### Stored data:
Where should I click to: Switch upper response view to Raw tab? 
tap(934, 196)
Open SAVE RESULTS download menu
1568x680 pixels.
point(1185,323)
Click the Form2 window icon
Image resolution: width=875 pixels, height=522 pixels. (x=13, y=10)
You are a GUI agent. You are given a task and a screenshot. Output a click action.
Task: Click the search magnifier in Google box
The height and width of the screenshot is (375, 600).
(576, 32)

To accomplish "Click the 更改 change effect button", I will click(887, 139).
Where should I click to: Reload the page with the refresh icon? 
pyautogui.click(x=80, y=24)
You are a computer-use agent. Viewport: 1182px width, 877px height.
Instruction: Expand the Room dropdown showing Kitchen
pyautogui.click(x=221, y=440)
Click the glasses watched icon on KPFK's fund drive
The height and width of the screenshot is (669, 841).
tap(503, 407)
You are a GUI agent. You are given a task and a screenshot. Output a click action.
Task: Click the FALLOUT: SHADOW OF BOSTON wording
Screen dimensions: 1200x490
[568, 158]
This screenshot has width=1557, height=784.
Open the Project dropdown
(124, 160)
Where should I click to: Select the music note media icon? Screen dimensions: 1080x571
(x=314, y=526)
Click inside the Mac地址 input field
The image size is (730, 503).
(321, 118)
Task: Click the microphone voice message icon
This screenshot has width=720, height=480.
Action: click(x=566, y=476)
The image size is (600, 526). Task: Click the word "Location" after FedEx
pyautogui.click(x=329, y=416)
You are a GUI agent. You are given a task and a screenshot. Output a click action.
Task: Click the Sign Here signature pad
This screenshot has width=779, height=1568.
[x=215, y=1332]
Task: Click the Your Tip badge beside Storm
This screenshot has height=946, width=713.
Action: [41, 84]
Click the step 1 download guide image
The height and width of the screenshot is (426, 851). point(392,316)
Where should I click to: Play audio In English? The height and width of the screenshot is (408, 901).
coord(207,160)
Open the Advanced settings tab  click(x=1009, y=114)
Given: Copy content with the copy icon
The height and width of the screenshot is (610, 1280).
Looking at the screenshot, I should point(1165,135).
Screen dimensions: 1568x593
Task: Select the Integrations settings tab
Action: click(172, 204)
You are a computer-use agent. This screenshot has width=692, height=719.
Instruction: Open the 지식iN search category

### Activity:
Nothing but a number should be given for this: how many lines in the entries above contain "search"?

### Reply:
2